**What the exercise asks**
Beginning with the line containing "This screenshot has width=1568, height=765." and ending at the last line of the records, transcribe each line exactly. Do not include pictures.

**Records provided**
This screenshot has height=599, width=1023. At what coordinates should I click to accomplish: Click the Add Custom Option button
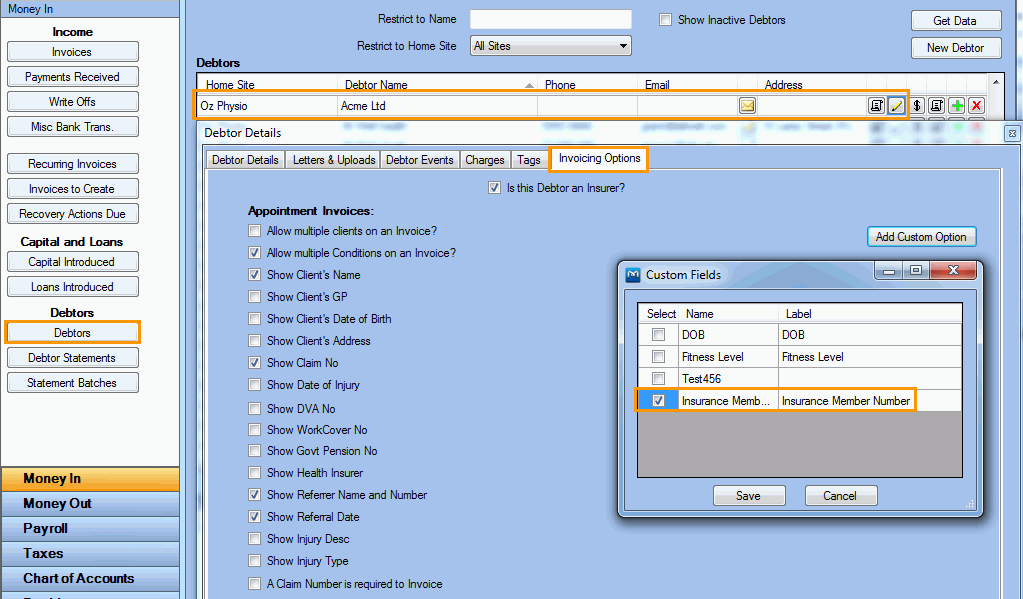pyautogui.click(x=921, y=237)
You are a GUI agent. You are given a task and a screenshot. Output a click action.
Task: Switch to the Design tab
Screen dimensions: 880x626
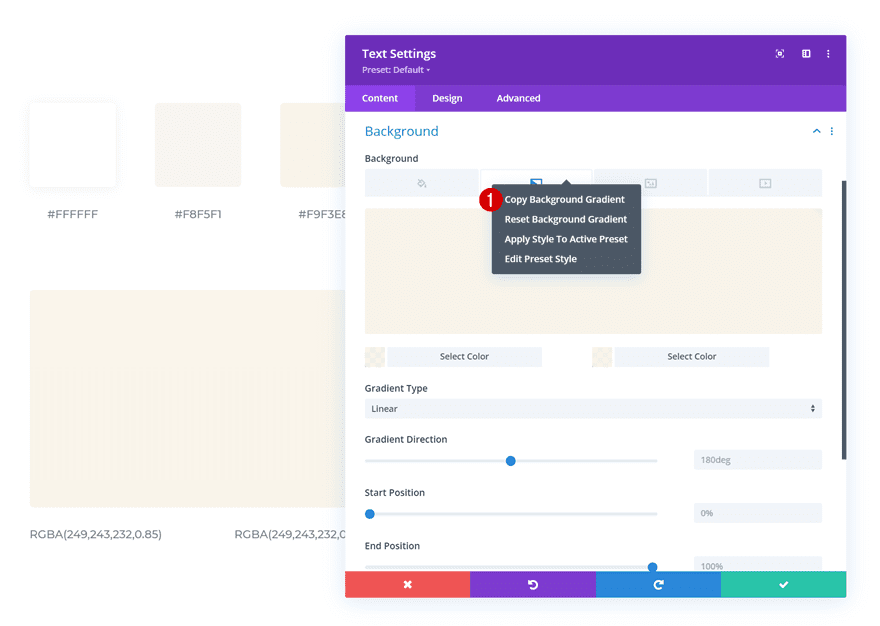pyautogui.click(x=447, y=98)
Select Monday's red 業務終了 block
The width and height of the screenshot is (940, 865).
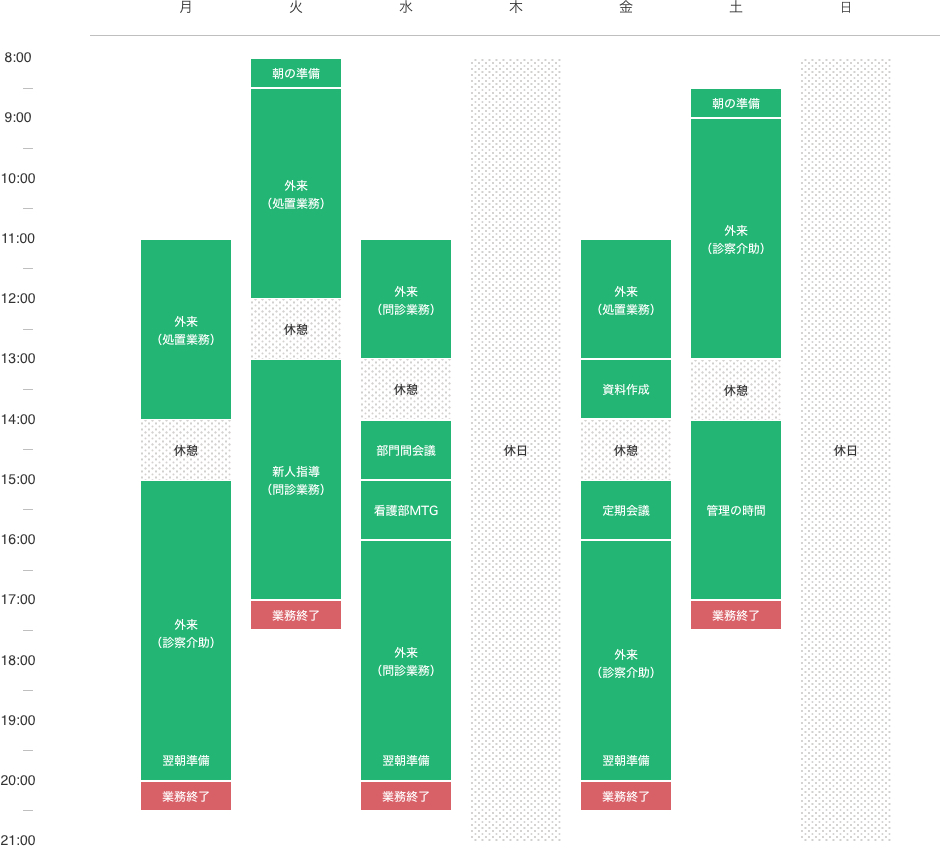tap(186, 796)
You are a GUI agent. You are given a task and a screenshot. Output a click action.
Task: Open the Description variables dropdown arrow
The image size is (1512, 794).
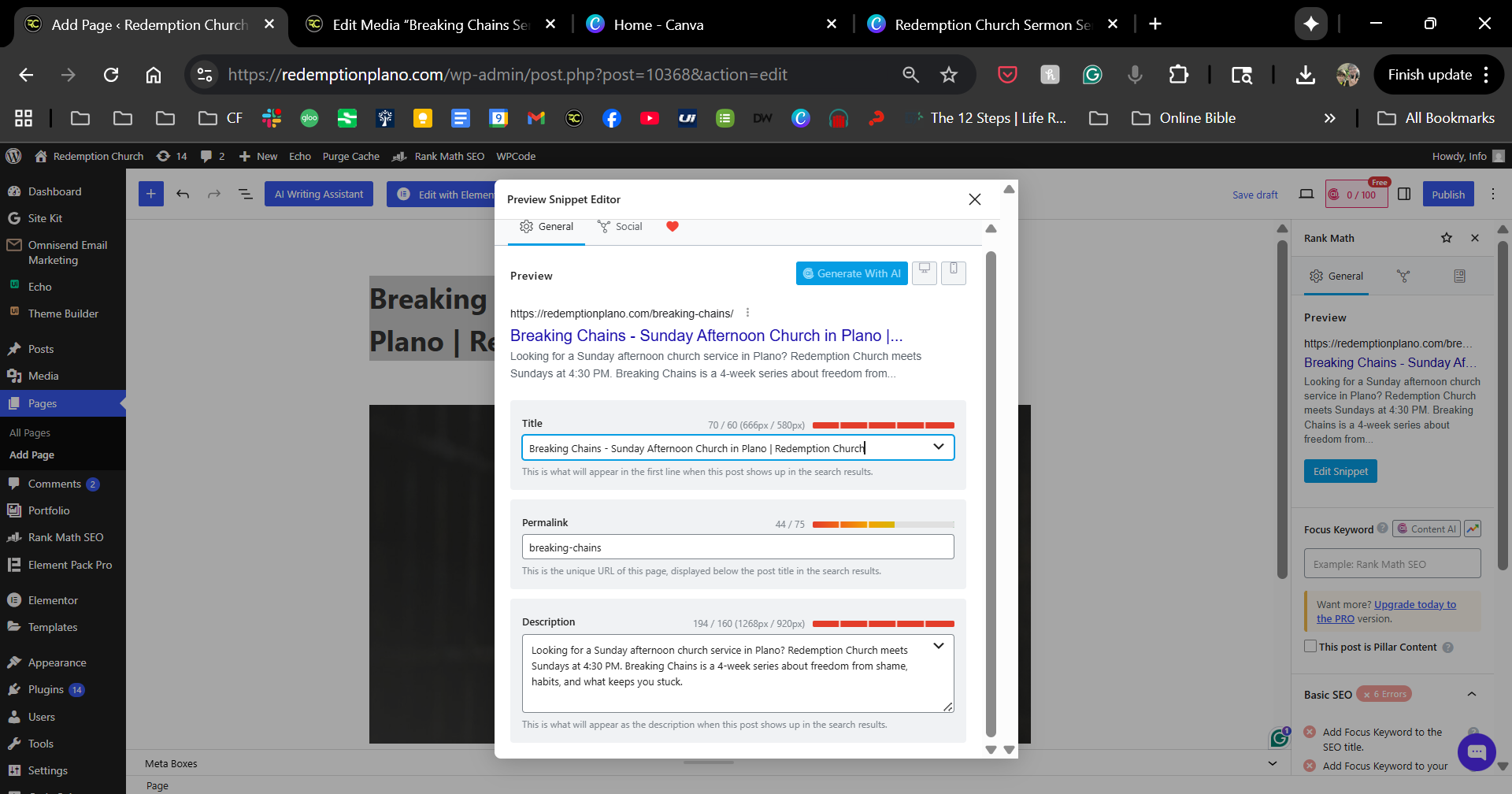click(938, 646)

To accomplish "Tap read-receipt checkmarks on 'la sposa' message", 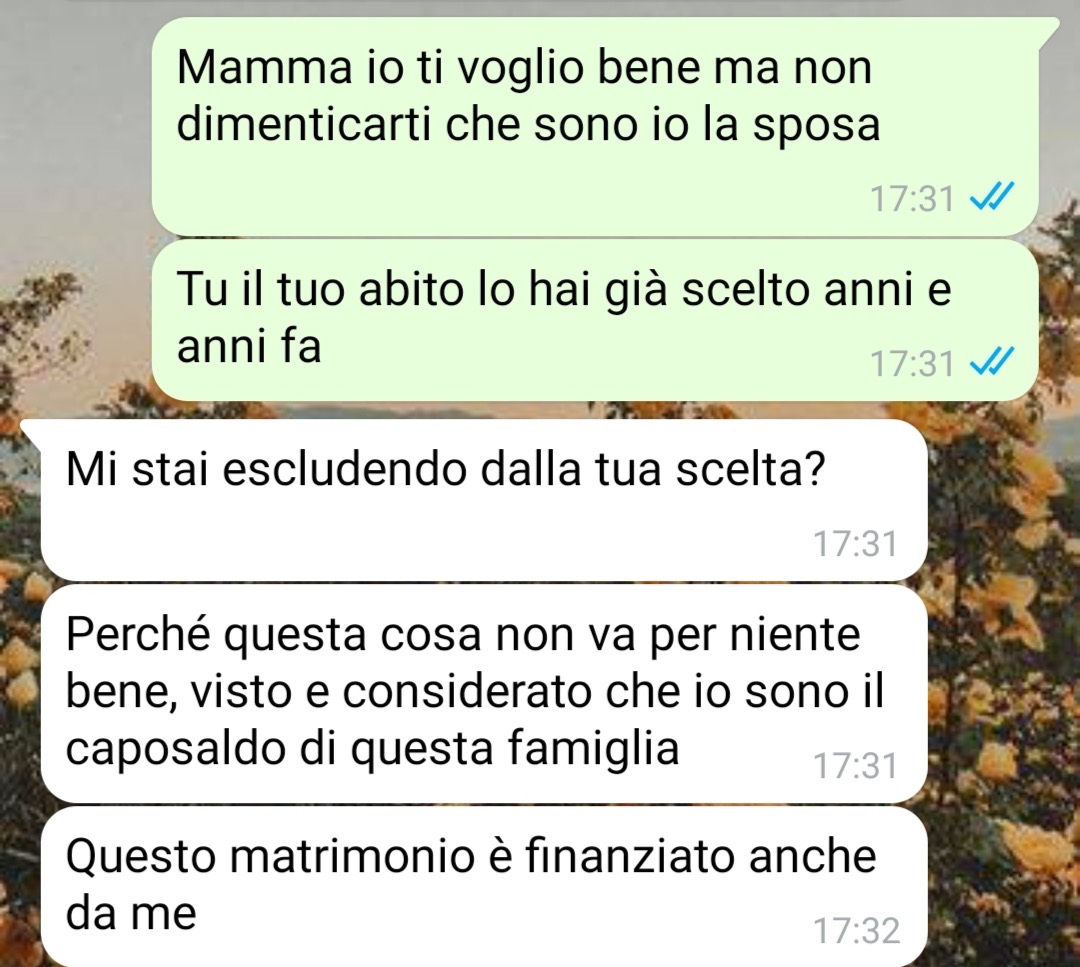I will point(991,198).
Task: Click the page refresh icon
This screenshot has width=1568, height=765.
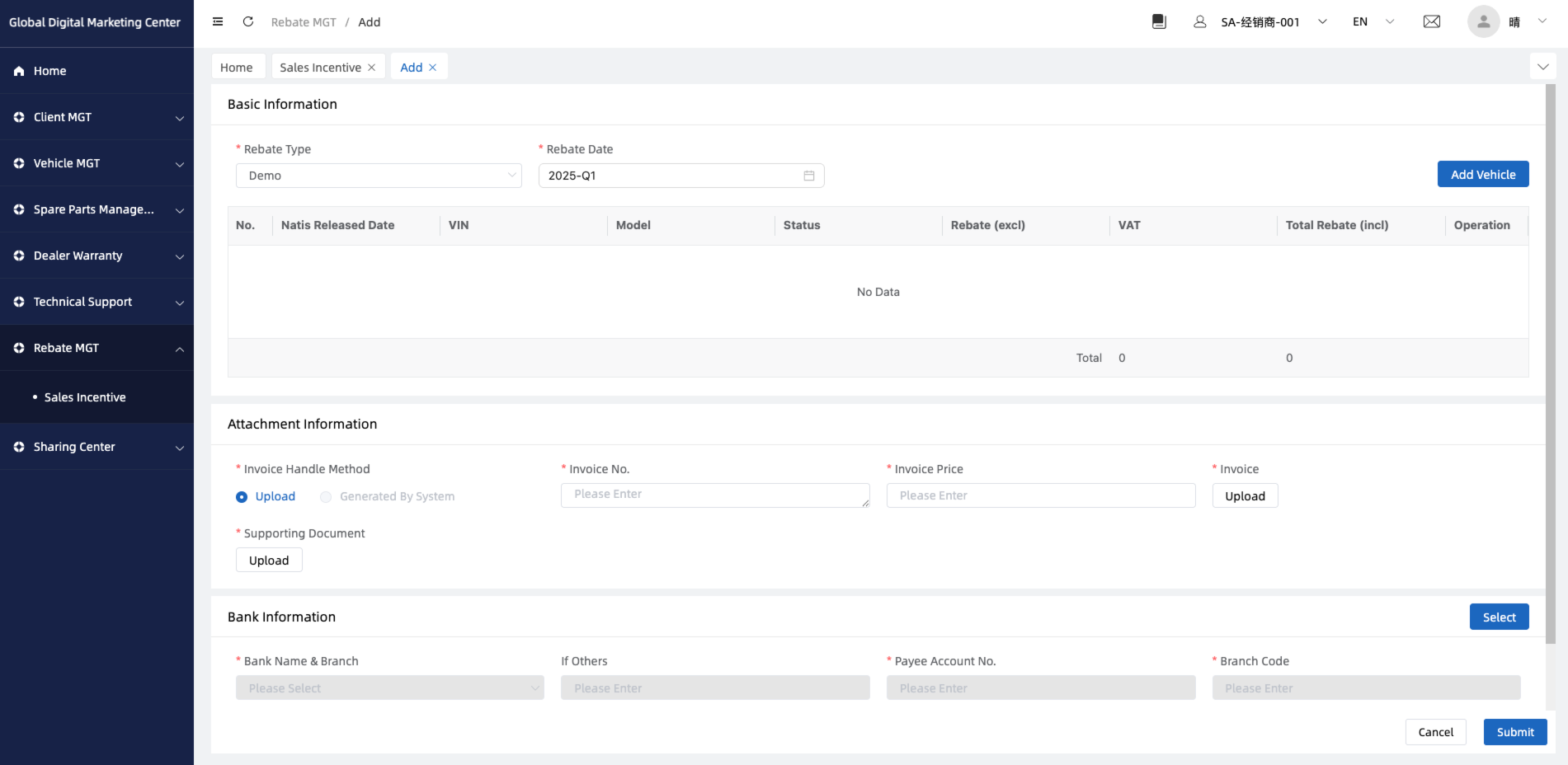Action: point(247,22)
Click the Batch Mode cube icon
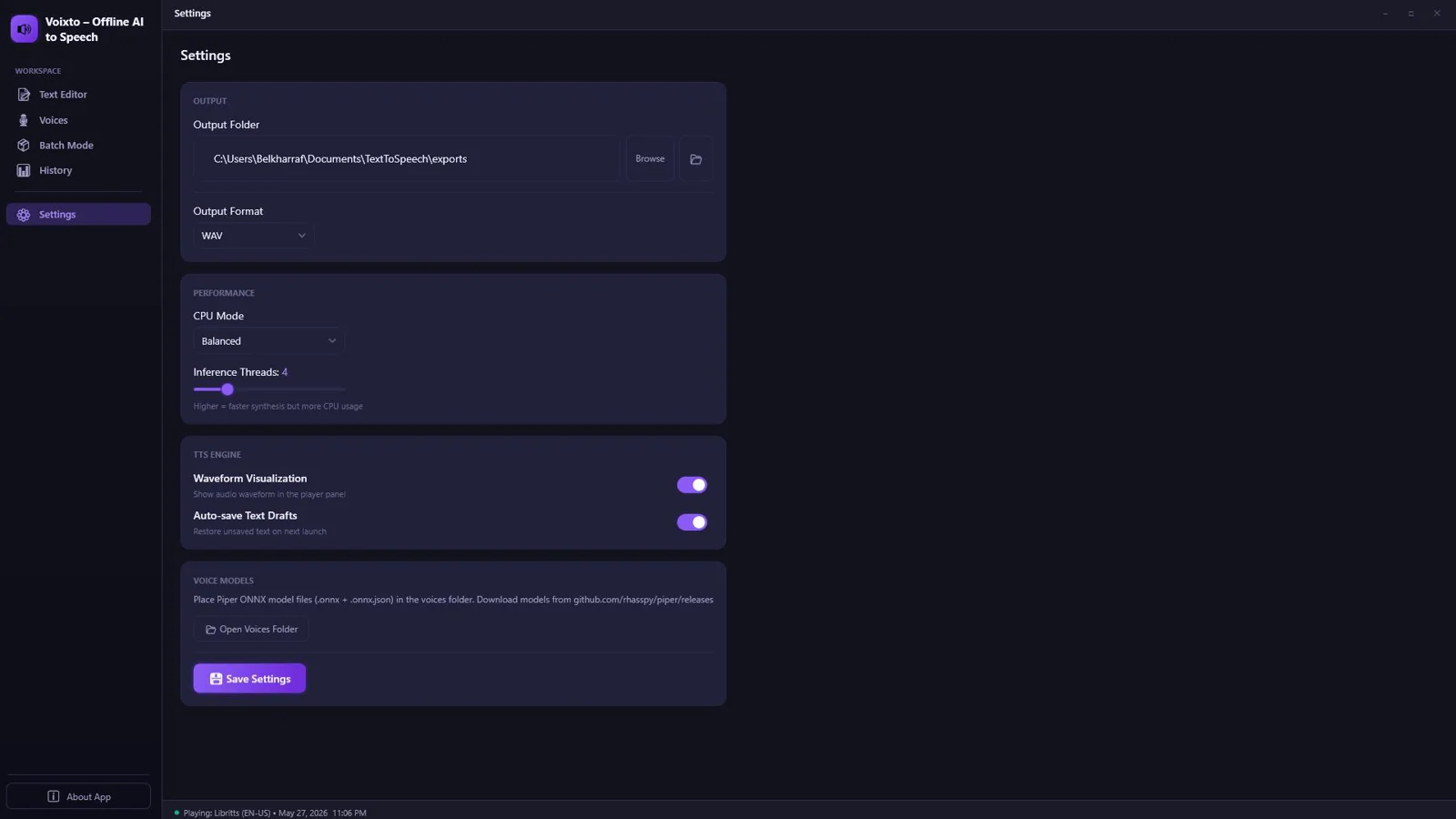Image resolution: width=1456 pixels, height=819 pixels. pyautogui.click(x=24, y=146)
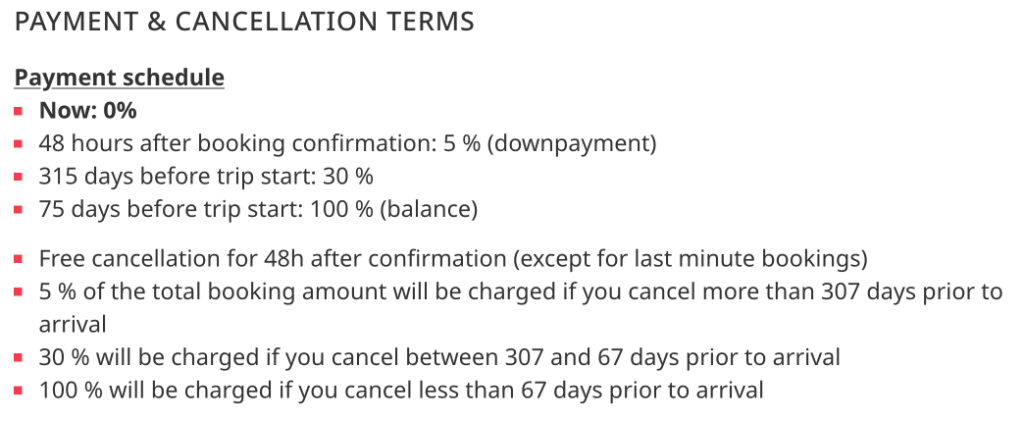Click the '5 % of the total booking amount' line

pos(520,307)
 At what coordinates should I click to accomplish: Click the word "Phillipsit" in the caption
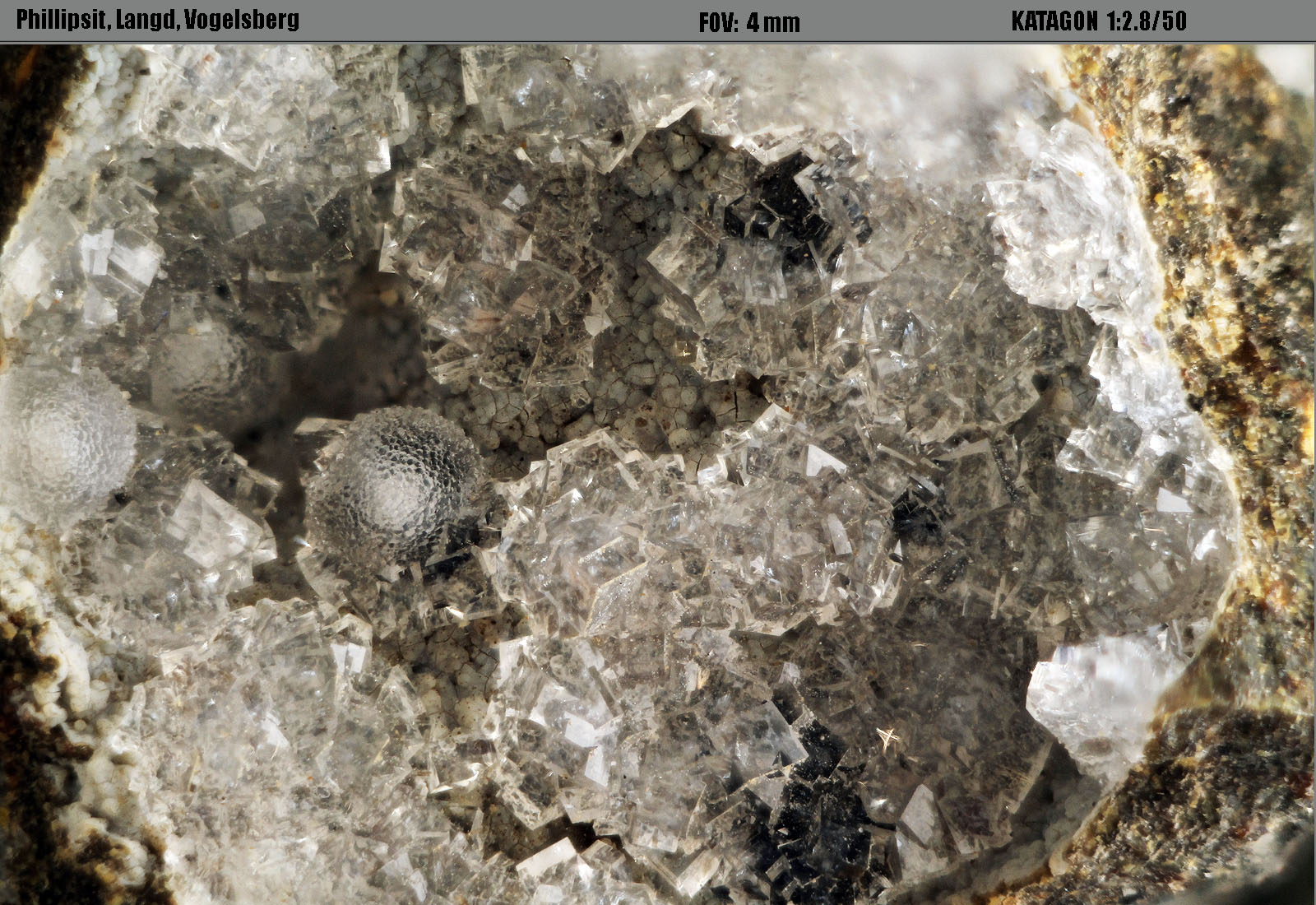pyautogui.click(x=61, y=21)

**Reply**
This screenshot has width=1568, height=765.
Action: point(247,22)
Click the Batch Mode cube icon
Image resolution: width=1456 pixels, height=819 pixels. pyautogui.click(x=24, y=146)
Click the '5 % of the total booking amount' line

pos(520,307)
 At what coordinates should I click to accomplish: Click the word "Phillipsit" in the caption
pyautogui.click(x=61, y=21)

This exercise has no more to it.